Pollack fought to the very end. At 5 a.m. on a Saturday morning, after two weeks of intense negotiating, she finally threw in the towel. One by one, Pollack backed down on the Clinton demands.

Arrayed across the back of the room stood a line of angry bulls, ambassadors from a number of Muslim states who never come to these types of negotiations and certainly never come at 5 in the morning. But they were angered that the Clinton feministas were refusing to admit they had been beaten on abortion and other issues. Pro-lifers know the key to winning is getting the Muslims in full-throated outrage at the radical feminists. Yet here is the real key to our victory then and now. In the NGO gallery only a few NGO personnel were left. Out of thousands, only four feminist lobbyists remained. Out of 30 pro-lifers who were accredited, 26 remained. I know. I was there. I counted.

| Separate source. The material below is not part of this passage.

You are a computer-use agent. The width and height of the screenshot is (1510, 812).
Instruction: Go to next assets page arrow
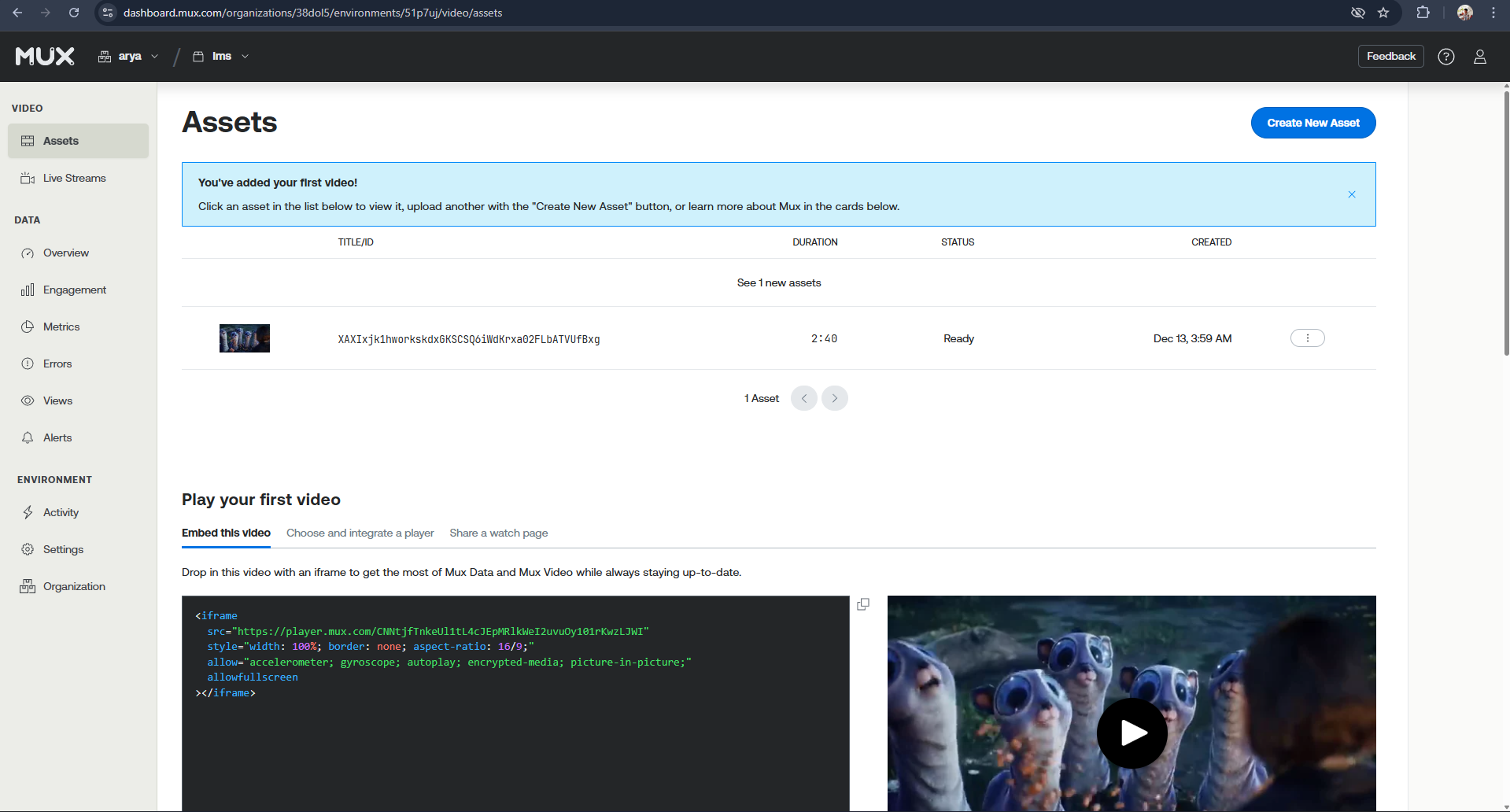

Letters are circulating from various conservative religious folks, and columns are being written, saying to the Obamas and now the Clintons, “come let us reason together.” Horse merde. Hilary is back. Margaret Pollack will be back. Tim Wirth will be back, and their whole crew. We know what that means. As for my colleagues and me, to paraphrase the great Midge Decter, we are going to the United Nations not to build bridges to the Obamas and the Clintons; we are going to destroy their ideas.

Austin Ruse is the President of the New York and Washington, D.C.-based Catholic Family & Human Rights Institute (C-FAM), a research institute that focuses exclusively on international social policy.